Pemerintah berupaya terus menarik iklim investasi di sektor hulu migas, di antaranya dengan mengubah regulasi skema kontrak bagi hasil migas. Investor dapat memilih menggunakan skema gross split atau cost recovery.

Pemerintah juga memberikan berbagai macam insentif di sektor hulu migas. Salah satunya yang teranyar yakni insentif untuk Blok Mahakam.

"Pemerintah juga terus menjalankan program yang terus bersentuhan dengan rakyat antara lain program BBM satu harga ke 580 titik hingga 2024," katanya.



Berbagai kebijakan pun diterbitkan untuk memberikan kepastian pemanfaatan batu bara. Tujuannya menjaga ketahanan energi domestik, khususnya pada pembangkit listrik.

Pemerintah juga menerbitkan kebijakan pemanfaatan mineral untuk peningkatan nilai tambah, utamanya nikel sebagai salah satu material pendukung baterai kendaraan listrik.

Di bidang ketenagalistrikan, pemerataan akses listrik masih menjadi fokus utama Kementerian ESDM. Adapun saat ini, rasio elektrifikasi telah mencapai 99,4%, dan tahun depan ditargetkan seluruh rumah tangga telah teraliri listrik 100%.

"Target kami di sektor energi yaitu mencapai net zero emission 2060 atau lebih cepat yang dilakukan transisi energi yang bersih dan ramah lingkungan," katanya.

Terkait kemandirian energi nasional, kementerian ESDM telah menyusun Grand Strategy Energy Nasional (GSEN).
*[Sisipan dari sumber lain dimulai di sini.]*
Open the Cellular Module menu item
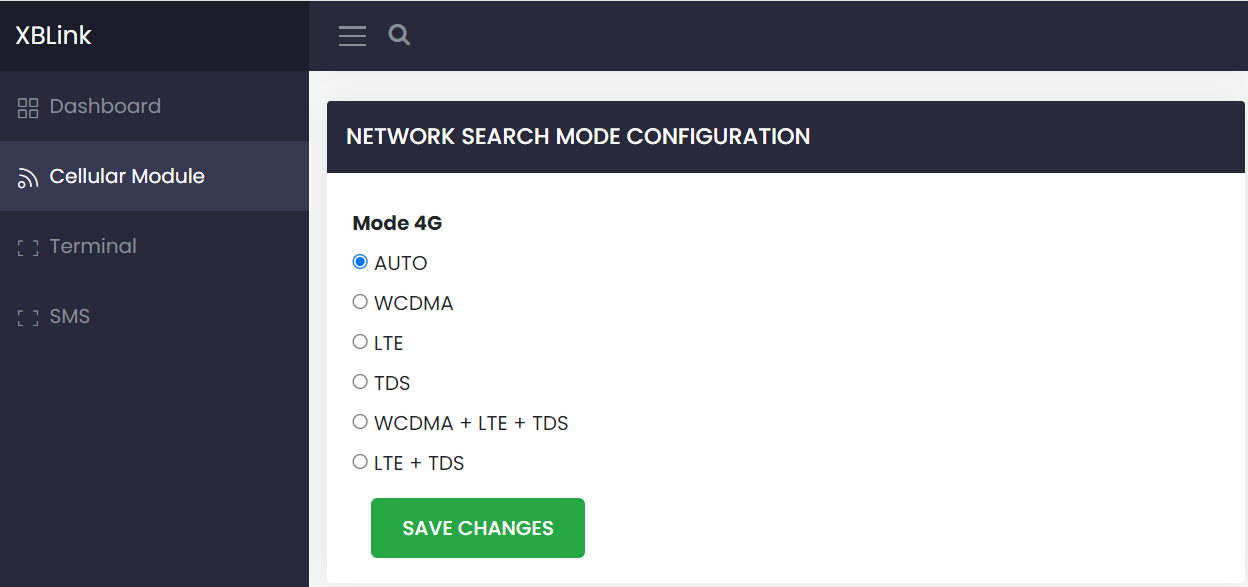The width and height of the screenshot is (1248, 587). tap(127, 176)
GSEN diharapkan mampu menjadi jawaban dari tantangan yang saat ini dihadapi, antara lain keterbatasan pengembangan EBT dan tuntutan pembangunan infrastruktur yang lebih masif dan tepat guna.

Dalam GSEN dipetakan rencana untuk untuk menambah kapasitas pembangkit EBT sebesar 38 GW sampai tahun 2035 melalui upaya percepatan substitusi energi primer, konversi energi primer fosil, penambahan kapasitas EBT dan pemanfaatan EBT non listrik/non BBN.